Pochi mesi dopo Cordoba fu nuovamente sconvolta dalla ribellione del
governatore Roque Ferreyra, sconfitto però il 19 febbraio 1864, agli Altos de
Cordoba, dalle forze lealiste del colonnello Esteban Pizarro e del comandante
Aureliano Cuenca.

I piani del 1864 per il consolidamento della frontiera meridionale.

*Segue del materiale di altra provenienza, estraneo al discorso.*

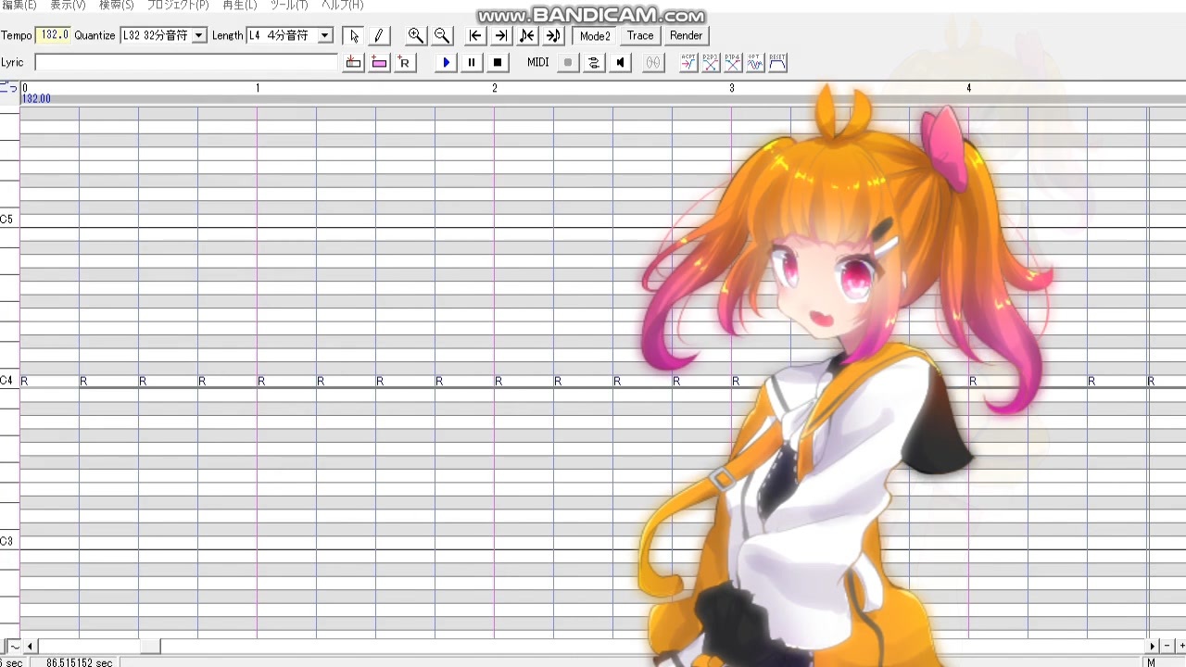Toggle the Trace button
The image size is (1186, 667).
click(640, 36)
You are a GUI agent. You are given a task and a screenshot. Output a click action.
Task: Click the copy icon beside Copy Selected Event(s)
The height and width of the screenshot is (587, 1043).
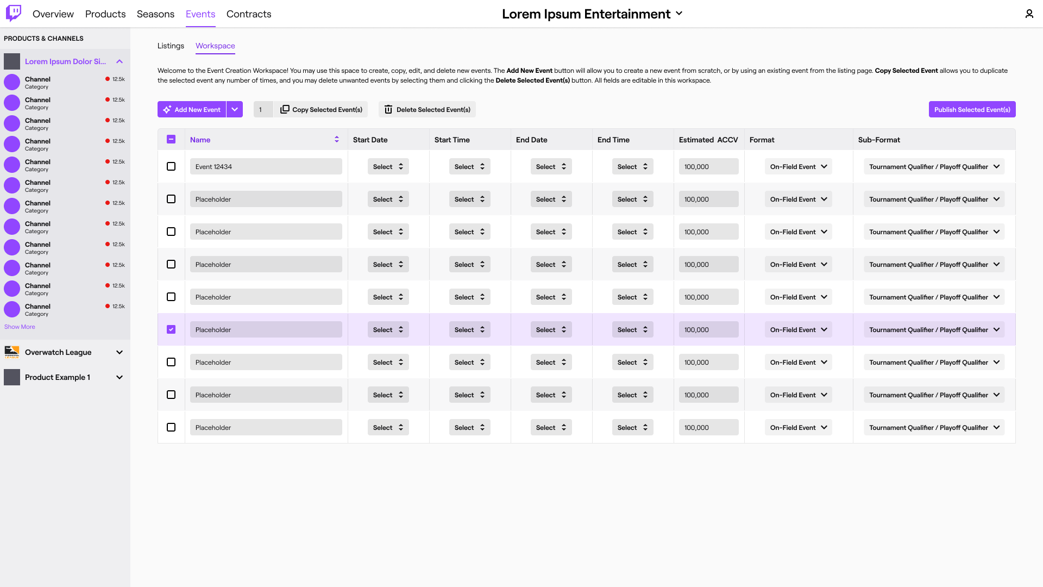pos(285,109)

Conclusa la guerra civile, la marina fu limitata a 3 cannoniere fluviali
191

(Republica, Paranà e Uruguay) e l’esercito nazionale a 6.500 uomini (7


battaglioni di fanteria, 8 reggimenti di cavalleria e 1 di artiglieria) distribuiti tra
le frontiere dell’Interno (1.919), di Buenos Aires (3.337) e del Chaco (1.213)
comandate dal colonnello Iseas e dai generali di brigata Emilio Mitre (fratello
del presidente) e Antonino Taboada.
Nel gennaio 1864 Paunero sottomise al ministro Gelly y Obes due progetti
alternativi di consolidamento della frontiera meridionale, minacciata dalle
continue scorrerie (malones) dei 6.000 guerrieri indiani (un terzo ranqueles e
loro alleati, un terzo pampas e il resto tribù araucane confederate sotto il
nonagenario capo Callvucurà). Il progetto più ambizioso prevedeva di creare
una fascia di sicurezza avanzando la prima linea di fortini sul Rio Grande o
Colorado, con un avamposto sul Rio Negro all’isola di Choele Choel. Il
secondo progetto prevedeva invece di occupare almeno la base di partenza
delle scorrerie araucane, che si trovava 200 chilometri a S-O dei fortini
avanzati bonearensi e 180 a N-E di Bahia Blanca, tra le lagune di Carhué e la
Sierra della Ventana, appoggiando il nuovo presidio all’Arroyo e alla Sierra di
Guaminì. Entrambi i progetti furono archiviati dalla guerra contro il Paraguay,
nondimeno si concesse ai veterani congedati di fondare nuovi villaggi attorno
ai fortini di Las Tunas (Cordoba) e Melincué (Santa Fe) e nella frontiera di
Buenos Aires (Tres Arroyos, El Chagnar e Olavarria).